En 1994, il présente sa première exposition solo à la Galerie Arcanes au Maroc. Puis, en 1995, il vit brièvement à New York – mettant en scène son premier spectacle à la Alleged Gallery du Lower East Side où Aaron Rose l'immortalisera finalement avec Ed Templeton, Shepard Fairey et le reste dans sa série. de spectacles et film 2008 Beaux perdants.

Quatre artistes uniques montent aux enchères le printemps dernier. Photo: Gracieuseté de Umyeaharts

Puis, parallèlement à son évolution en tant que photographe et artiste peintre, le cinéaste / vidéaste Thomas Campbell a pris son envol dans le monde du skate vers 1995 en réalisant la première vidéo de Supreme. Un amour suprême avec Jason Diamond. Après avoir joué avec le film Super-8, Campbell a abandonné sa caméra vidéo pour un film 16 mm en 1999 avec son premier long métrage sur le surf, Le semis, suivi par Germer en 04 et Le présent en 2009.

Il met au premier plan toutes les facettes de son parcours – photographe, artiste plasticien, skateboarder, surfeur et cinéaste – depuis 2011, T-Moss a été enseveli jusqu'au cou Ye Olde Destruction. Pour résoudre le coût élevé de l'utilisation du film en 18 (il convient également de répéter que le projet est explicitement autofinancé afin de ne pas être corrompu par un sponsor), Campbell a récemment dévoilé une campagne de collecte de fonds à la base pour financer le dernier tronçon du projet. .

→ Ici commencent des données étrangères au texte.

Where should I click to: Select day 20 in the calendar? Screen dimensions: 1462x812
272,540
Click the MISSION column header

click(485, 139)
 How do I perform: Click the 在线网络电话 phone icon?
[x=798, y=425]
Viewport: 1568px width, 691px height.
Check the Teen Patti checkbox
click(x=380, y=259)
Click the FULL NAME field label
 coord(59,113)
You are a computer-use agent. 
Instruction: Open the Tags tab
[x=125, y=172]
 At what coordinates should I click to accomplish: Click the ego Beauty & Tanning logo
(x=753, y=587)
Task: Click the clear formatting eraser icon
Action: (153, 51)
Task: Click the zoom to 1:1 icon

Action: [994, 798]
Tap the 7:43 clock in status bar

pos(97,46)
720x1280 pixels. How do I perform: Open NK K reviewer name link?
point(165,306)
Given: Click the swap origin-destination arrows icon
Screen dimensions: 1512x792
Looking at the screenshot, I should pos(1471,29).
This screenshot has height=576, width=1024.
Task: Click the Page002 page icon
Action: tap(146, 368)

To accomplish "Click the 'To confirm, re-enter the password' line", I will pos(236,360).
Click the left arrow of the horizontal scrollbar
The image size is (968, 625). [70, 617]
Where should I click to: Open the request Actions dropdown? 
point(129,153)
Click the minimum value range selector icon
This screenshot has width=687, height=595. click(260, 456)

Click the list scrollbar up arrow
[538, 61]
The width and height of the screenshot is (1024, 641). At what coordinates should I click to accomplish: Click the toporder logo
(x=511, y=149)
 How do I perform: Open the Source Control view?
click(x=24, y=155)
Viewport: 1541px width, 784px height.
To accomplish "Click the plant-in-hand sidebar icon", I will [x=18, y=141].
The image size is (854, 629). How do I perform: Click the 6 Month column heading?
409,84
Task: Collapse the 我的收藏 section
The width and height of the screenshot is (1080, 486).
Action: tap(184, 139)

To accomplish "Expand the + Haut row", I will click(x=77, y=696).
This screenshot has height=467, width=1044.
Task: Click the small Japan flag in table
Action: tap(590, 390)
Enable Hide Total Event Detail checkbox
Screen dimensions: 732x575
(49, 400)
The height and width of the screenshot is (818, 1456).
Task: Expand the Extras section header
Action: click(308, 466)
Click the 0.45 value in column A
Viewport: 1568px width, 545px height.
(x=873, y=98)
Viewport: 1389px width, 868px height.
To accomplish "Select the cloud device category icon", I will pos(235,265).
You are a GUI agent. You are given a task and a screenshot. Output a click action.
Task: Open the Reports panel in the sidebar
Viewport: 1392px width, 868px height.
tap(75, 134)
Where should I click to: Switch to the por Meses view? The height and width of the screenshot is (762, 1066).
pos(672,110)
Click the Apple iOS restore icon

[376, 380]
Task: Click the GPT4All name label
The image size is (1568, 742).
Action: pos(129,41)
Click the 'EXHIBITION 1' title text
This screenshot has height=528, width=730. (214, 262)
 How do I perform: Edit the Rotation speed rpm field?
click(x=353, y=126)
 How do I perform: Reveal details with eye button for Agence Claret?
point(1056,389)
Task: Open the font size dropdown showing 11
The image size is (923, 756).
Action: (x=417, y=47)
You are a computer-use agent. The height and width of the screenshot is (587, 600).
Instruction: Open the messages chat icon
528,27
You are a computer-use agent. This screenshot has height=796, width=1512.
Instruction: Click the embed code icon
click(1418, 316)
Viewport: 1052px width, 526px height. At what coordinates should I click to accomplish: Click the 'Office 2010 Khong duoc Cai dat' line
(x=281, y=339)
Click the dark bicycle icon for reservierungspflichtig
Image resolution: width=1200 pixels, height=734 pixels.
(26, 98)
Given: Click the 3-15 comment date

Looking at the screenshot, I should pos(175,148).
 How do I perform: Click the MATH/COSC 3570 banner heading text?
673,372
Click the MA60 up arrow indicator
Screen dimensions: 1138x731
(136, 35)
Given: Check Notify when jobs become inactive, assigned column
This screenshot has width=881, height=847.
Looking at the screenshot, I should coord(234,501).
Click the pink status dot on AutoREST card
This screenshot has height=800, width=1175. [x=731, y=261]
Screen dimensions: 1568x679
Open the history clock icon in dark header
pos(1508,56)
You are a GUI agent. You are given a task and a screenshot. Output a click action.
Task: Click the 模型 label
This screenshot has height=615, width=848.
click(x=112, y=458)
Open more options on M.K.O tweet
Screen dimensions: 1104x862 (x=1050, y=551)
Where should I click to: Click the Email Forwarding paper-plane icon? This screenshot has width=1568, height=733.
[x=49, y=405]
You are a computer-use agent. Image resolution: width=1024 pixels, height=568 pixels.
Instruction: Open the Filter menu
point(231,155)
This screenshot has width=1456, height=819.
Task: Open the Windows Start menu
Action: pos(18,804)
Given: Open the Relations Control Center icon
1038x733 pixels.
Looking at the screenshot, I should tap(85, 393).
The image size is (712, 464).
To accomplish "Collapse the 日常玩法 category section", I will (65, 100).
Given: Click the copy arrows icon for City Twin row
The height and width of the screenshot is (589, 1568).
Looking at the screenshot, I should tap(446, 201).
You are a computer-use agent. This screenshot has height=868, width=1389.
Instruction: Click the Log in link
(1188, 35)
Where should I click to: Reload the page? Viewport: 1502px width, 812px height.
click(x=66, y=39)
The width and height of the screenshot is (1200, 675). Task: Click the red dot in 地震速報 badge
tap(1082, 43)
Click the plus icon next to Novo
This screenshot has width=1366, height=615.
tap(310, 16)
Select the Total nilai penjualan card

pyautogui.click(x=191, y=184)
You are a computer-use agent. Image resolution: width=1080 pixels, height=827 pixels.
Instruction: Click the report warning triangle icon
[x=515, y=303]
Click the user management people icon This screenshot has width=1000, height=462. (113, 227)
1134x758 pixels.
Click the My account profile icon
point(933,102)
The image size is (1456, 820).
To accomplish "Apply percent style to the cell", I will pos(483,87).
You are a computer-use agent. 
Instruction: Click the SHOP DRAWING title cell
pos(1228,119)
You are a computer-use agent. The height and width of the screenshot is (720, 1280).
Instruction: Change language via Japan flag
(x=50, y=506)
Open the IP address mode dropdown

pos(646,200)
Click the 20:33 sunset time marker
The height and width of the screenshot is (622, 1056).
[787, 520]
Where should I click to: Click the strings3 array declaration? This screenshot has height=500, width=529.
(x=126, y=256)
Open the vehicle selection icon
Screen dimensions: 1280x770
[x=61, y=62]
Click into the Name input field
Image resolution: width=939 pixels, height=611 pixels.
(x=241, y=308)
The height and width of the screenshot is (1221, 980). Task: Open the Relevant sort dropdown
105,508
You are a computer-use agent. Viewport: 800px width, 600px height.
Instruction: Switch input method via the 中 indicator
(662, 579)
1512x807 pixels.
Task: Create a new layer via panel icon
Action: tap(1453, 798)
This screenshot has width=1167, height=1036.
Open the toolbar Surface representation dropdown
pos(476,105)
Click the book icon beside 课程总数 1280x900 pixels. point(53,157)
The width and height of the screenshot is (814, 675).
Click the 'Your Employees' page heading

Plus de conseils vendus aux enchères pour recueillir des fonds pour le film Photo: Gracieuseté de Umyeaharts

Le plan comprend une édition limitée Y.O.D. livre à couverture rigide avec des images du film, présentant des photographies de gemmes d'Arto Saari, Brian Gaberman, Jai Tanju, Joe Brook et T-Moss lui-même. Les acheteurs du livre recevraient un numéro de téléchargement pour le film. En plus du livre, Campbell a également programmé une série d'enchères via son compte UmYeahHearts EBay. Le premier lot de ventes aux enchères a vendu l'un des types de skateboards vierges peints par des artistes tels que Andy Jenkins, Neil Blender, Ed Templeton et bien d'autres au printemps dernier. Tous les profits de ces ventes et des futures ventes aux enchères serviront à terminer le film, dont la sortie est prévue pour juillet ou août.

Comme Campbell le voit, "Ce film est un travail d'amour, cela a pris près de six ans pour le travailler lentement. Je n'ai pas de sponsor direct pour le film, je ne voulais juste pas que ce soit une chose qui vende quelque chose, c'est Juste une célébration de la planche à roulettes. La planche à roulettes m'a presque tout donné dans ma vie, en particulier la créativité, la détermination et les bons moments. Je suis excité à l'idée de le partager. " Amen.

* Cette citation est attribuée à Kinky Friedman dans certains milieux.